[Question] objective_value, evaluate_decision and the parts of the objective.

martinbiel / StochasticPrograms.jl

Julia package for formulating and analyzing stochastic recourse models.

MIT License

75 stars 25 forks source link

[Question] objective_value, evaluate_decision and the parts of the objective. #41

Closed FHell closed 2 years ago

FHell commented 2 years ago

Hi, thank you for your excellent package!

I am a bit confused about the interpretation of the various evaluate_decision and objective_value calls though and the documentation didn't clear things up.

Given a stochastic program like:

x_opt = min_x f(x) + E_s h(x, s)

We need the f(x_opt) variable and the h(x_opt, s) on various s.

We have a scenario that satisfies h(x_opt, s_zero) = 0.
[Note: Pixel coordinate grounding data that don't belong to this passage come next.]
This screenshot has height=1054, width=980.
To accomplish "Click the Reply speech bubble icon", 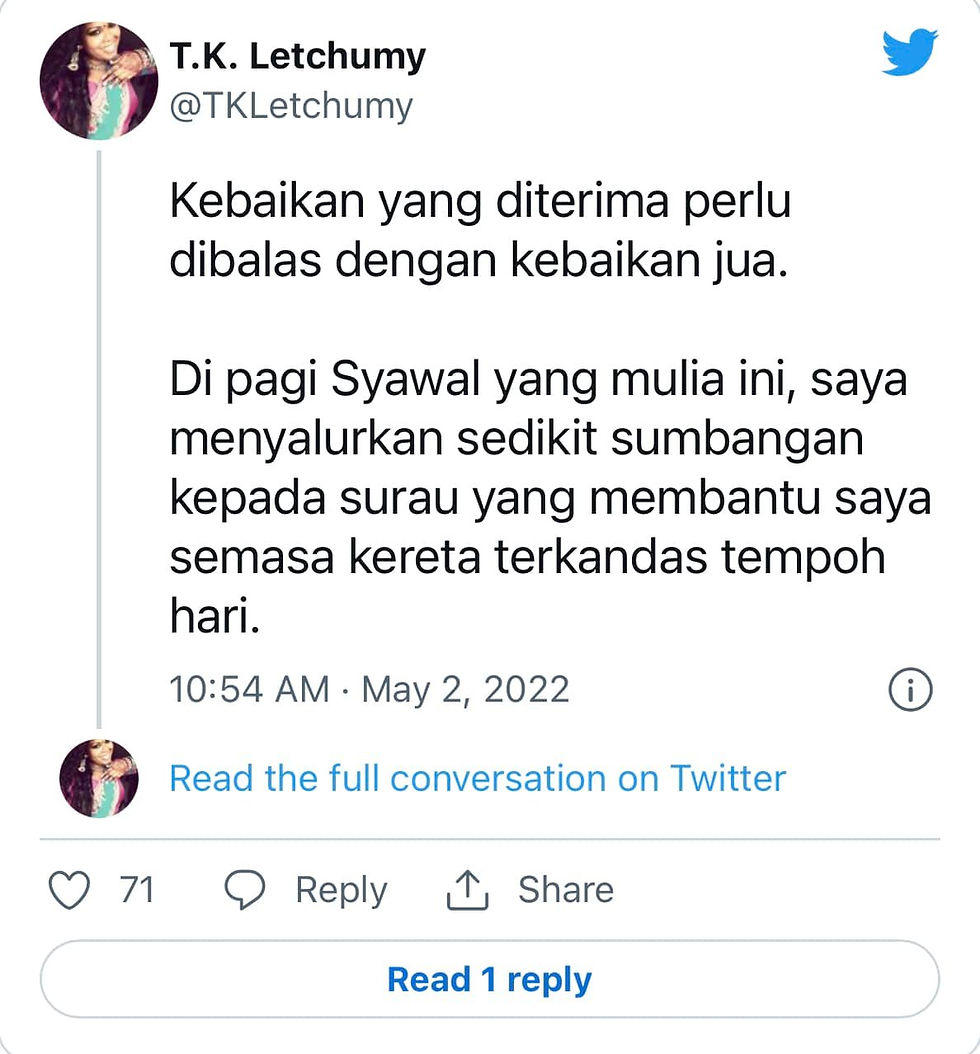I will [x=244, y=890].
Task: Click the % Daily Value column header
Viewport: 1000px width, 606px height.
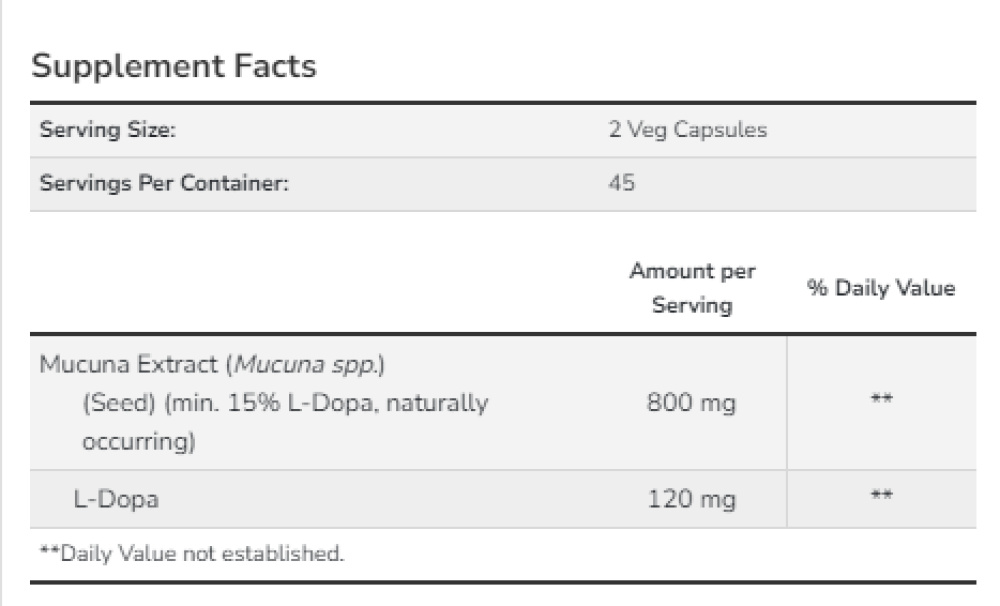Action: point(881,288)
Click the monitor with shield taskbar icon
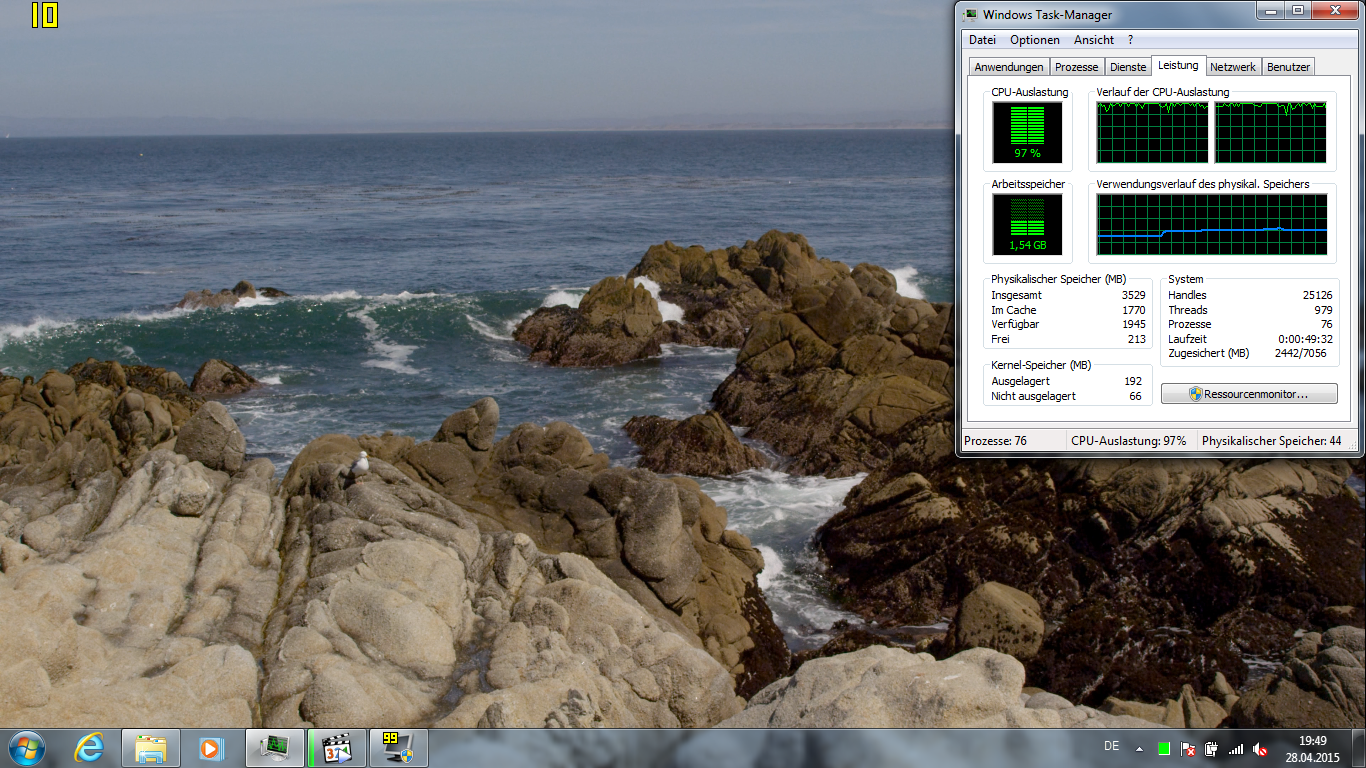This screenshot has width=1366, height=768. [399, 748]

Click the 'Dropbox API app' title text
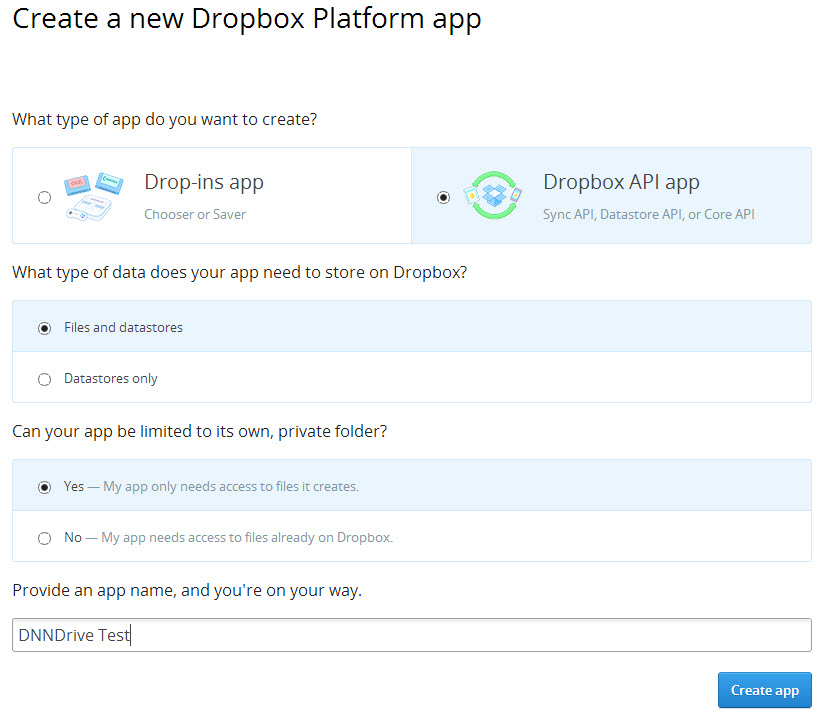coord(621,182)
Now the question is, what do the evaluate decision and objective value calls actually do? We noticed that

mean([objective_value(sp, i) for i in 1:n]) ≈ objective_value(sp)

is true

So objective_value(sp, i) should be f(x) + h(x, s_i)

However, evaluate_decision does not reproduce these objective values at all. E.g.:

evaluate_decision(sp, optimal_decision(sp), scens[i])

is larger, but of the same magnitude as

objective_value(sp, i)

Could you explain what is going on here? Is there a way to get to f(x) and h(x) separately?

martinbiel commented 2 years ago

With your notation,

objective_value(sp, i)

is h(x_opt, i), i.e. you query the contribution of scenario i to the objective after running optimization. I would guess that your experiment with the mean does not hold generally.

Note, also, that you will sometimes get a sign discrepancy if the objective sense in the first and second stage do not match. For example, if the first stage objective is minimized and the second stage objective is maximized. The sign of objective(sp, i) will be flipped when the total objective is calculated.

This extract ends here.